P * P & amp; P, * P

P * P & P, * P
Zookeeper

Background Summary

 

I attended the group C ++ seminar last night, which involves many aspects, including this pointer, heavy-duty operator function, array pointer and pointer array, static member static, and so on. When we talk about the knowledge points of * P and P, it gets stuck...

 

Starting from preparing C ++, we have generally reflected that * P and P are a bit confusing. Sometimes, it may happen to be correct, and changing the data won't happen again... The pointer is required to learn C ++. Today, I want to explain my understanding to you. Although the exam is coming soon, I still hope to help students who need it, correction is not appropriate.

 

P * P & P

 

To identify these expressions, you need to understand their meanings.

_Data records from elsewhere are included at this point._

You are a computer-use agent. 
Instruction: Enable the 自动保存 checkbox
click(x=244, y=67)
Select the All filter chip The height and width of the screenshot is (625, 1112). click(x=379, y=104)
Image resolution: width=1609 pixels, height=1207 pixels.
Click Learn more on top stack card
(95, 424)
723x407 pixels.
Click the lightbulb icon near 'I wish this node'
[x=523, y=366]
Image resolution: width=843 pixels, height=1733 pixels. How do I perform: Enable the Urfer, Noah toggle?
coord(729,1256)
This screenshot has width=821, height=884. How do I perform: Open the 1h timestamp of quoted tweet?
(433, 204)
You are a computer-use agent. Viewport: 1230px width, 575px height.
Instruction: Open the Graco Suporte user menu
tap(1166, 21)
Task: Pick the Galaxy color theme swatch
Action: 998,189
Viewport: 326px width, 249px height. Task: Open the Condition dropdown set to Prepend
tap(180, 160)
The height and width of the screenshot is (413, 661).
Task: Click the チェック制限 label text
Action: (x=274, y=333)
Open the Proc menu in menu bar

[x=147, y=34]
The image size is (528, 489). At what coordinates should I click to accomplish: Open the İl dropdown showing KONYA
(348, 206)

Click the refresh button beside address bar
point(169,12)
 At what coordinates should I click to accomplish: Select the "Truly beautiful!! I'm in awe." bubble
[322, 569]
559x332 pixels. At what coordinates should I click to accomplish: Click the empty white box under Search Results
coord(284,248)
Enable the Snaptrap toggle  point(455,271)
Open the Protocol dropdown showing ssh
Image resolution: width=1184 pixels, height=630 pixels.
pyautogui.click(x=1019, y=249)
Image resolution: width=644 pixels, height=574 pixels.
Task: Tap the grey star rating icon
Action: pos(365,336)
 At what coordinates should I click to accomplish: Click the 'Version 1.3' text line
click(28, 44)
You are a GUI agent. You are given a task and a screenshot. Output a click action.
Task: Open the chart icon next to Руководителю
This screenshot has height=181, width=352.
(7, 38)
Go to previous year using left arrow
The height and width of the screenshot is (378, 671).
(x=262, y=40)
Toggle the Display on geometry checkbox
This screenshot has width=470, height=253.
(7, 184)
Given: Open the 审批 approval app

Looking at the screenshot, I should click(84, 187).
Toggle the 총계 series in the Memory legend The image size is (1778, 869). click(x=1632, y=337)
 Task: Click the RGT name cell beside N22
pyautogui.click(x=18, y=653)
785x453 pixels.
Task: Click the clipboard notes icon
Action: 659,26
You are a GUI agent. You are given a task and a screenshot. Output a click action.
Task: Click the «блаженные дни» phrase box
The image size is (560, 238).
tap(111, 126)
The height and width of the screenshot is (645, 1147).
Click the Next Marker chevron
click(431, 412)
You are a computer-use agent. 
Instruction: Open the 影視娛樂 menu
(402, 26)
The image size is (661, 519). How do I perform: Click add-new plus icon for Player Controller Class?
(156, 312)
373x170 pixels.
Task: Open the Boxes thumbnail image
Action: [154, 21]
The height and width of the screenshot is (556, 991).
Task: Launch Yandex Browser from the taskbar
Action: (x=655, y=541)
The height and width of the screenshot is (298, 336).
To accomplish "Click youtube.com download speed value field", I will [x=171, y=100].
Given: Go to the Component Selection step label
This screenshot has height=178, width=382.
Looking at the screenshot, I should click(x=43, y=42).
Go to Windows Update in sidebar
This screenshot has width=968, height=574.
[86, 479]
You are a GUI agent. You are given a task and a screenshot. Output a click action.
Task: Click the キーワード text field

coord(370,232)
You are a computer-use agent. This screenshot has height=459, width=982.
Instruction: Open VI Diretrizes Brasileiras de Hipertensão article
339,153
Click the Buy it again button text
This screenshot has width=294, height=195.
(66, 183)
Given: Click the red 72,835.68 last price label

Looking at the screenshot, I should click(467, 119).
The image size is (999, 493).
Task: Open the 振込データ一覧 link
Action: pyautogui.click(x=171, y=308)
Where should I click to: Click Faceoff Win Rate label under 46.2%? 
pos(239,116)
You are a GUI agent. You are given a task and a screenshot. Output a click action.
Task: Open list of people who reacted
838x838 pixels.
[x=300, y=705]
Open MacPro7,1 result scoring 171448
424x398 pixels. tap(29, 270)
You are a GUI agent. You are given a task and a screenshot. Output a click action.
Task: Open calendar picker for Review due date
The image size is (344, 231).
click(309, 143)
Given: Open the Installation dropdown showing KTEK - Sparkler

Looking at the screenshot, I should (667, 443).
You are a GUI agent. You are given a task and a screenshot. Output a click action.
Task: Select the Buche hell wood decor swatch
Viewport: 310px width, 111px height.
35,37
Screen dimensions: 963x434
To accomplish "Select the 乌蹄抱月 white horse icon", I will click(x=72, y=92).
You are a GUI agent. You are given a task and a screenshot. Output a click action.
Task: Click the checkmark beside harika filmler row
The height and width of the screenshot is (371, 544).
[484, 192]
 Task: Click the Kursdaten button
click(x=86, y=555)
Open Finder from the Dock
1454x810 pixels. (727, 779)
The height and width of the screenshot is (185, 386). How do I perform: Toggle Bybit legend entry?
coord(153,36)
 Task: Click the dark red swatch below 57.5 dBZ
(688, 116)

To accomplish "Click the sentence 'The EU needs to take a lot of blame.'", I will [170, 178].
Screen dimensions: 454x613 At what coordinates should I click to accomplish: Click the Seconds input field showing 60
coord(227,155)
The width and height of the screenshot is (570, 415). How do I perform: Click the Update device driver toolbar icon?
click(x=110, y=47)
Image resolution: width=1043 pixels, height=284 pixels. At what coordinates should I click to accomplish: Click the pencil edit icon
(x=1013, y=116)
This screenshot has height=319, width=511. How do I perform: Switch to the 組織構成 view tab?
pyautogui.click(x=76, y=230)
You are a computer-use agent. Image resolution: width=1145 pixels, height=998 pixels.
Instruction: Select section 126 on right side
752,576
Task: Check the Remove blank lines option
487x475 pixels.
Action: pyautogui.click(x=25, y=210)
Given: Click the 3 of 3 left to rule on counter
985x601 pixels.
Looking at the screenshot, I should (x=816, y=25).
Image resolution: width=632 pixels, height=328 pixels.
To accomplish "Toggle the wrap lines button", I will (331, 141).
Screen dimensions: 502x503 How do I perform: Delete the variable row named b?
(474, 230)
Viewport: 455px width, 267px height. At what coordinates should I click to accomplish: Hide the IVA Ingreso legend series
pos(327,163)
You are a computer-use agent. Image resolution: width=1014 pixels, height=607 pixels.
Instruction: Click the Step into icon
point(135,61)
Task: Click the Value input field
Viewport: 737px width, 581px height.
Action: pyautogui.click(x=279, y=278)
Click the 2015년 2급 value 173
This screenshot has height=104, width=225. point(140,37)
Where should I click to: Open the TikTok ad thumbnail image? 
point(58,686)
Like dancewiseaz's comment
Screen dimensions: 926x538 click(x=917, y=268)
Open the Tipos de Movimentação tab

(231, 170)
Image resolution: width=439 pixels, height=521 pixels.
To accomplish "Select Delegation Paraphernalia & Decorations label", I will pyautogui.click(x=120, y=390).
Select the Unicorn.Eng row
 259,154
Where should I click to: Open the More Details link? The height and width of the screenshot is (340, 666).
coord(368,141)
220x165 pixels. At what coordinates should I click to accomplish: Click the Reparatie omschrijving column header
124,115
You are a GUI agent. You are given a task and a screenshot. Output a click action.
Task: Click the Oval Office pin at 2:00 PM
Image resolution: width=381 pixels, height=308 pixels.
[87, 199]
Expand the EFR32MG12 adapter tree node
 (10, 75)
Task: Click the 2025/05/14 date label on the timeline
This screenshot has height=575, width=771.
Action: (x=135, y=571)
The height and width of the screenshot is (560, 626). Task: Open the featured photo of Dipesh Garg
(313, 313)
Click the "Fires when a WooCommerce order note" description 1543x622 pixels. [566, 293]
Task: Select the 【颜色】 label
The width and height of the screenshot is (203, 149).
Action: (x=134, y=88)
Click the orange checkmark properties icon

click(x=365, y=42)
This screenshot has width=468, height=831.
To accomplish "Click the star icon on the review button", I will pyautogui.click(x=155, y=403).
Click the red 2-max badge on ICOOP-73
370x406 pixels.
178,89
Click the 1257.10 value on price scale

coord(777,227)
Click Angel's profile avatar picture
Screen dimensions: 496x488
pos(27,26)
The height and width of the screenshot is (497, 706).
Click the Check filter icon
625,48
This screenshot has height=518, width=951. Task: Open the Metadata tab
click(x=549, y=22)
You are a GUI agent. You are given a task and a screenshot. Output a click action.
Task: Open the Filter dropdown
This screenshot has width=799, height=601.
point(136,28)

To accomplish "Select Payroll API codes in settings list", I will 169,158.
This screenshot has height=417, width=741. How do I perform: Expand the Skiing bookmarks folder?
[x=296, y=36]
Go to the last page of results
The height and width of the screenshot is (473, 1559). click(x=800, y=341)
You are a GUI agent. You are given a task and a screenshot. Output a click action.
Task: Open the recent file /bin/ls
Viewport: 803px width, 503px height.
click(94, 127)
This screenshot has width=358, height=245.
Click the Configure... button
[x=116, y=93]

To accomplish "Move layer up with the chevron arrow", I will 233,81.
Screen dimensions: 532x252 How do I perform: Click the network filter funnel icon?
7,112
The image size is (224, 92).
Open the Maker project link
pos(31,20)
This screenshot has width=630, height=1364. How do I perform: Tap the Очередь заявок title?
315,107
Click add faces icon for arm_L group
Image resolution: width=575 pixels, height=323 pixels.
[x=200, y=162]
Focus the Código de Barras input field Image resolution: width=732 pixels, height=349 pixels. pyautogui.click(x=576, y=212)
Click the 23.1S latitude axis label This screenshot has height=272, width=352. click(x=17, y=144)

Before that, let's look at the following table in detail:

 

Expression	Int	Int * P
Type	Int	Int *
Variable	A	P

 

P, pointer variable. To learn the pointer, we first understand that the pointer stores the address pointing to the bucket. Simply put, the pointer variable stores the address, so P represents the address, the house number.

 

* P: value. The actual content of the address space memory that the P Pointer Points to is obtained, that is, the person in the house with the specified house number.

 

& P is an address. It is easy to understand that it is an address, so & P gets an address and a house number.

 

The following is an example:

Int a [5] = {1, 2, 3, 4, 5}, * P = a. Now I want to get the value 4, which has the following expressions:

A) * P + 4 B) * (P + 3) C) P + 3

 

Next, let's take a look at the meaning of each expression:

 

A, * P, value, and get the storage content of the first address of the bucket pointed to by P. Here is 1, so * P + 4 = 5, the option is incorrect.

B, * P, value; P, representing the address. Now P points to 20, so P + 3 = 23, which is equivalent to moving the pointer down three storage units and now pointing to address 23, so * (P + 4) = 4.

C. I have learned from option B that P + 3 = 23. It means the address, so C is incorrect.

 

The above is my understanding of the pointer. I am about to take the test. I wish you all the tests will pass!

What are the similarities and differences between C Language * p ++ and (* p) ++ and * (p ++?

* P ++ is equivalent to * (p ++), indicating to take the value of the unit referred to by p. p points to the next unit, that is, p automatically adds 1.
(* P) ++ indicates taking the value of the unit referred to by p. The value of this unit is incremented by 1.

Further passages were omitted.